The study screened 23 patients in total, and 20 underwent bone marrow aspiration.1 Autologous bone marrow culture did not yield a sufficient number of MSC or MSC neurotrophic factor (MSC-NTF) cells in 2 of these participants, so only 18 participants underwent treatment. This group included 10 females and 8 males with a median age of 47.4 (± 9.6). Their mean expanded disability status scale (EDSS) score was 5.4 (±1.3) and the mean time from first MS symptoms was 17.7 (±7.9) years. Thirteen of the 18 patients (72%) were receiving anti-CD20 therapies and 14 had a diagnosis of secondary PMS while 4 had a diagnosis of primary PMS. One of the 18 patients only received 2 of the planned 3 administrations of NurOwn, while the other 17 received all 3. It was noted that 2 patients discontinued participation due to procedure-related adverse events, including 1 of the previously mentioned cases of arachnoiditis. Where possible, the efficacy data from the patients in the clinical trial was compared to 48 matched control patients selected from the Comprehensive Longitudinal Investigation of Multiple Sclerosis (CLIMB) registry at Brigham and Women's Hospital and the Ann Romney Center for Neurologic Diseases.2
Among the 18 treated participants, 38% demonstrated at least 10 points improvement from baseline on the 12-item multiple sclerosis walking scale (MSWS); 27% showed at least an 8-letter improvement in low contrast letter acuity (LCLA) binocular at a 2.5% contrast threshold; 67% demonstrated at least 3 points of improvement in the symbol digit modality test (SDMT); and 47% demonstrated at least 8 points of improvement in LCLA binocular at a 1.25% contrast threshold. By contrast, among matched CLIMB registry patients, 4% achieved 25% or better improvement on T25FW or 9HPT at 28 weeks; 6% showed an 8-letter or more improvement in LCLA binocular at the 2.5% contrast threshold; and 18% showed a 3-point or higher improvement on SDMT. CLIMB registry data was unavailable for the 12-item MSWS and LCLA binocular at a 1.25% contrast threshold.
“We did not observe changes in MRI FLAIR lesion count or volume, suggesting the absence of measurable disease activity during the clinical trial. Therefore, it is not possible to extrapolate the observations in this study to PMS patients experiencing clinical or MRI disease activity,” Kern and colleagues wrote, acknowledging a limitation of the study.1 They also pointed out that “this small open-label study did not directly compare treatment outcomes with a randomized placebo-treated group; therefore, the interpretation of efficacy data may be limited by expectation bias. A limitation of the biomarker analysis was that the third CSF specimen was obtained just prior to the third treatment and, therefore, only reflects the effect of the first two treatments.”

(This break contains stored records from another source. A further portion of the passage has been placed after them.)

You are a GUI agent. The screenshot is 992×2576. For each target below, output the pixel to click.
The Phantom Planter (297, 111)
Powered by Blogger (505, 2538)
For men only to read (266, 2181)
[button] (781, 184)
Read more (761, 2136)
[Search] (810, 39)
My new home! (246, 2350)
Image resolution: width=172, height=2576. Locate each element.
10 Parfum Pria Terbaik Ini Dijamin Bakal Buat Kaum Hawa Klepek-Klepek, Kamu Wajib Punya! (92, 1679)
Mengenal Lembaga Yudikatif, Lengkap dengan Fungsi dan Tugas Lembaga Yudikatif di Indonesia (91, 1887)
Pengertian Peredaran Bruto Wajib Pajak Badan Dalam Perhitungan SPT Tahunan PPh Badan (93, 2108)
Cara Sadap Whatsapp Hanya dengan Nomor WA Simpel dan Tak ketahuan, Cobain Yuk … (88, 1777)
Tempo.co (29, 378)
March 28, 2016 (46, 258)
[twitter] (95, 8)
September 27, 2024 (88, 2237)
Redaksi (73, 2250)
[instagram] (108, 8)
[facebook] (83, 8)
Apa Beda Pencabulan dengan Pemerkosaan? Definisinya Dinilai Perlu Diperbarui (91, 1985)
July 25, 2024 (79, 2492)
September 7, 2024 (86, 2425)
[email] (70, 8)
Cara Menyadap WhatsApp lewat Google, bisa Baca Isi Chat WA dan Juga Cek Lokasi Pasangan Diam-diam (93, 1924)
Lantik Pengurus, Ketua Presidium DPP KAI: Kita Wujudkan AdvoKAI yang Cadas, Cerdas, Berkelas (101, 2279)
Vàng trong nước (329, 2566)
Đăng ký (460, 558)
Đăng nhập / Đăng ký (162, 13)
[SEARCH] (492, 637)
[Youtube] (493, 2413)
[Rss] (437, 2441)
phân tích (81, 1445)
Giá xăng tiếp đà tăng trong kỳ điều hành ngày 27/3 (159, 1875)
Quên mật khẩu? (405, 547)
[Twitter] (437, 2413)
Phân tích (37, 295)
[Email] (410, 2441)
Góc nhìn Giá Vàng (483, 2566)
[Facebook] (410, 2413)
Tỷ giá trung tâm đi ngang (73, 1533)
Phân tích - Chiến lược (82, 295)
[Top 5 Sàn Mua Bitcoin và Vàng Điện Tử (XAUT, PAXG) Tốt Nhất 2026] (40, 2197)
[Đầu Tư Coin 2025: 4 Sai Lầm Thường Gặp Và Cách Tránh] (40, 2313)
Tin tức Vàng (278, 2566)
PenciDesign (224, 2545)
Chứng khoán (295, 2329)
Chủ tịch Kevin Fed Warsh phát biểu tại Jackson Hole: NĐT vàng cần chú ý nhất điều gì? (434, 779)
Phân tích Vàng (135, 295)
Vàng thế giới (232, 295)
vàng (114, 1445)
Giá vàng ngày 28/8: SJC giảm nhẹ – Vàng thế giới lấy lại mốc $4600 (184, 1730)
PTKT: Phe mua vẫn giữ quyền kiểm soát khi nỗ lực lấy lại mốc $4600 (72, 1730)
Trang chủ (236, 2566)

The investigators concluded that the findings of the study were encouraging in terms of NurOwn’s safety profile, the efficacy data, and the positive biomarker data. However, they also highlighted the importance of confirming these results with a future placebo-controlled trial. They additionally pointed out that further investigation is necessary to determine the role and usefulness of several of the biomarkers examined in assessing efficacy for PMS treatment.